N.C. State University says it has received additional donations of two more intellectual property portfolios from Procter & Gamble.
The first of these donations is commonly referred to as Enzyme Modified Fiber Technology. This technology, developed by P&G research, is a manufacturing process to create softer tissue, towel and facial paper products.
The second donation is Teegafix Technology. This technology will permit fabric dyes to work at lower temperatures and lower salt levels, potentially providing cost savings and environmental benefits to textile and dye manufacturers.
These technologies are P&G’s third and fourth intellectual property gifts to N.C. State.
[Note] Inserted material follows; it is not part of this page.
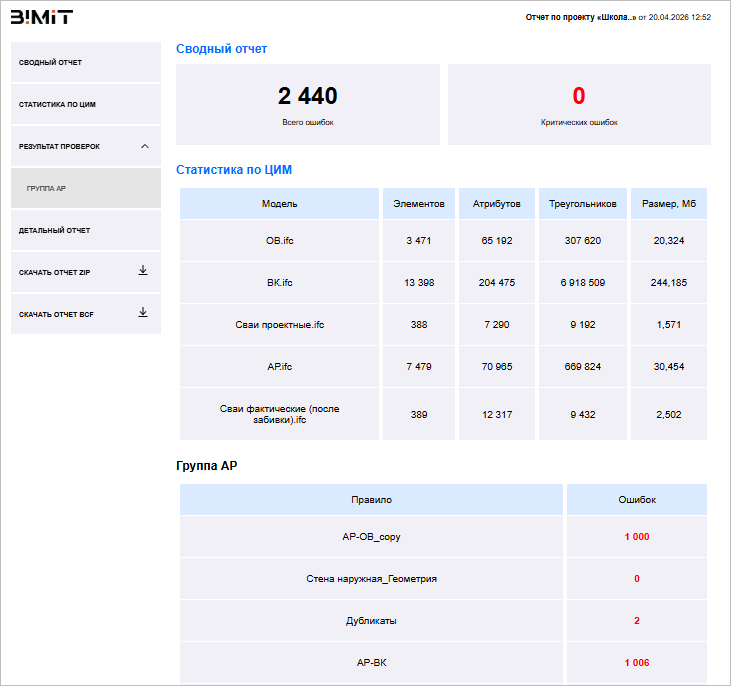Open the Дубликаты rule row
The image size is (731, 686).
371,621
In November 2002, P&G donated its Cationic Peroxide Activators Technology, which researchers found could potentially lower the temperature and, therefore, cost at which textiles are manufactured.
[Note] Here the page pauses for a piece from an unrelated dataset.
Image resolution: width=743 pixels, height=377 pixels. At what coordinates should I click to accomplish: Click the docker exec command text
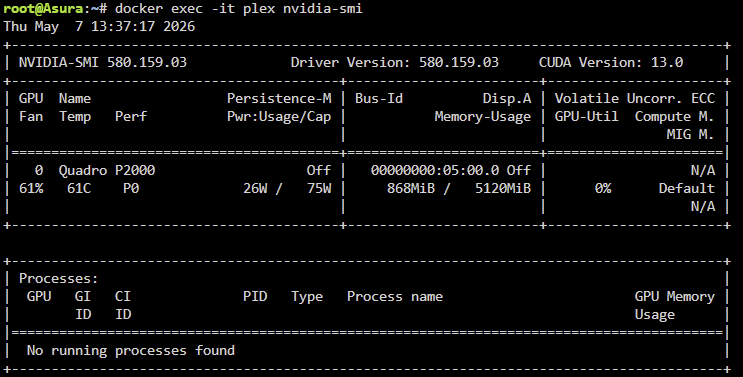pos(239,9)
In November 2000, P&G donated to the university its Fiber Fractionation Paper Recycling Process Enhancement Technology, which permits a more efficient paper recycling process.
“The College of Natural Resources and P&G have been at the leading edge of technological development in the paper industry,” said Larry Nielsen, dean of N.C. State’s College of Natural Resources. “This gift enables us to continue advancing the quality and environmental sustainability of the paper industry.”
P&G says it selected N.C. State in Raleigh because of its proven track record in developing new textile and paper manufacturing technologies.
As the sole new owner of these technologies, the university says it will benefit from all future revenues if these technologies are successfully developed and commercialized.